WHO: World Health Organization, ADA: American Diabetes Association, IEC: International Excellence Committee, NICE: National Institute for Health and Clinical Excellence.

Co-variates

We considered some additional variables and confounders of importance for the study, assessed at baseline of the study:

First, we considered site. Using the same definition of CRONICAS Cohort Study, a total of 4 sites were defined in 3 cities in Peru according to urbanicity levels. Thus, Lima, highly urbanized site located on the coast; Tumbes, semi-urban located on the coast; and Urban Puno and rural Puno, both located in the highlands, were considered.

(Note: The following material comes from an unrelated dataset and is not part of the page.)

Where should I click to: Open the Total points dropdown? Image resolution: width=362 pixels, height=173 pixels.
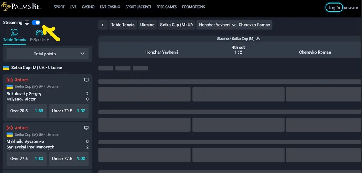click(48, 54)
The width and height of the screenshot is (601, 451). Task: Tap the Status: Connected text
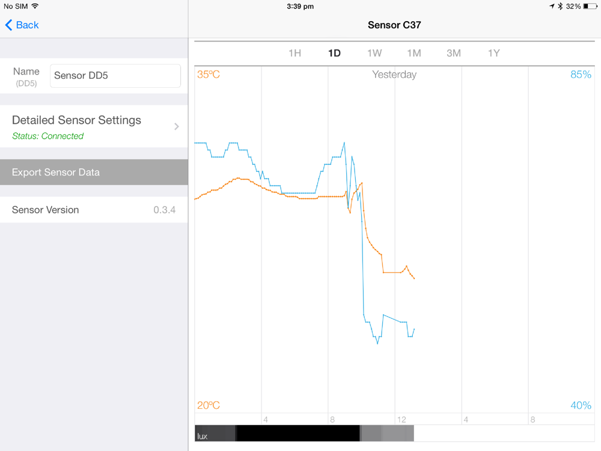click(x=48, y=136)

Other characteristics of the study participants included in the analysis were demographic variables such as sex, age (in four categories: 35 to 44, 45 to 54, 55 to 64 and ≥ 65 years old), educational level (<7 years [less than secondary school], 7–11 years [any/completed secondary school] and ≥12 years [more than secondary school]), and socio-economic status (assessed through a wealth index indicator based on assets possession and household facilities, and then categorized in tertiles for analysis) (21). Lifestyle habits were also evaluated, including current daily smoking (self-report of smoking at least one cigarette per day); hazardous drinking (if the participant had a score ≥8 using the Alcohol Use Disorder Identification Test) (22); and physical activity levels, measured using both the leisure time and transportation-related domains of the International Physical Activity Questionnaire (IPAQ) and then classified as high/moderate vs. low physical activity according to the definition of the questionnaire.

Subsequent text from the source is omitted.